"I think last week, the big washout in NXP Semis has given you a buying opportunity," the "Mad Money" host argued. "At these levels, I think this semiconductor company is pretty attractive ... even without a takeover."
Cramer noted how radically Wall Street's tune changed in the days following Qualcomm's termination of the negotiations and the soft quarterly earnings report NXP issued the next day.
NXP's stock got slammed on its second-quarter results. But then five different analysts upgraded its stock, stopping the decline in its tracks and setting CEO Richard Clemmer up for an incredibly bullish Friday interview on CNBC.
"While the organization has experienced a level of deal fatigue, the core basics of the business have actually strengthened," Clemmer told CNBC's David Faber on "Squawk on the Street," highlighting NXP's strong position in two key markets: autos and the internet of things.
Clemmer also predicted that NXP could reach a 3-year compound growth rate of 5 to 7 percent, roughly 50 percent faster than the growth in its addressable market.
As for the stock, the CEO said NXP is also starting a 15 percent share buyback program, which could boost earnings significantly if the chipmaker executes quickly, according to a J.P. Morgan report.
"I think that's a pretty compelling argument," Cramer said. "Let's not forget that while NXP is a $95 stock, Qualcomm was willing to pay $127.50 per share for the whole enchilada. In other words, the folks who run Qualcomm — real smart people — thought NXP was worth $32 more than where it's currently trading."

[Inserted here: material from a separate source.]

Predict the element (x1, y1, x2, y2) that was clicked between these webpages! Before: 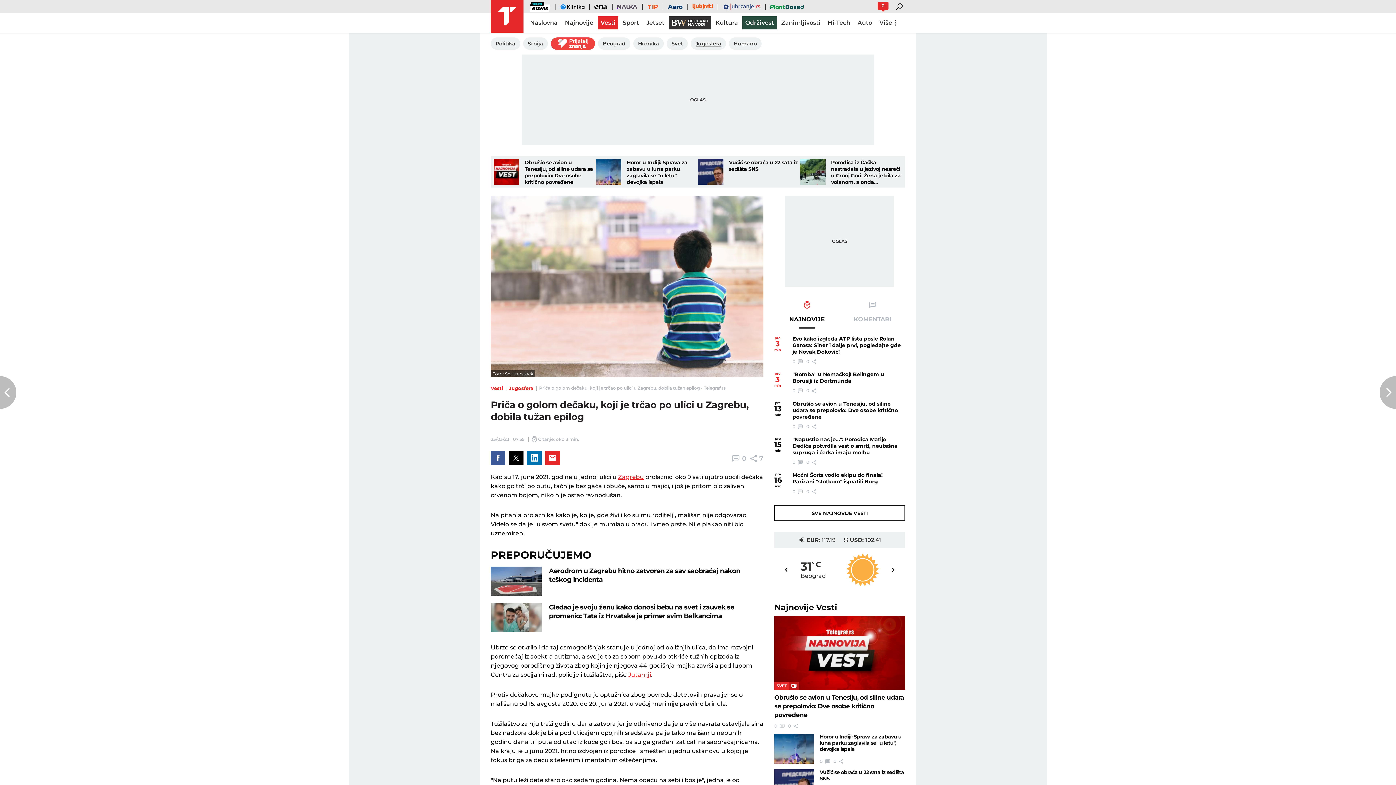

The end of the Qualcomm saga could have benefited NXP on another critical front. In NXP's last earnings report, Clemmer mentioned that the company had lost some "strategic" mobile business.
Cramer took that statement as Clemmer saying NXP had lost a key client in Apple, which could have walked away from NXP because it "didn't want to deal with a Qualcomm subsidiary" due to its spat with Qualcomm.
"Long term, I bet that they can win this business back," he said of NXP. "In short, this deal falling apart could actually be a positive, a major positive, for a big part of their business."
And even though one of Cramer's top technicians, Bob Lang, the founder of ExplosiveOptions.net and one of the brains behind TheStreet.com's Trifecta Stocks newsletter, warned that NXP's stock could turn bearish if it fell below the low $90s, Cramer felt the company's outlook was better than feared.
"Now that we know the Qualcomm deal is not happening, we can focus on NXP's prospects again and I like what I see," Cramer said. "I think you can buy some here and then add to your position if you like what the company has to say at their analyst day in September. It's a washed-out, de-risked tech story in a market filled with very risky dynamics."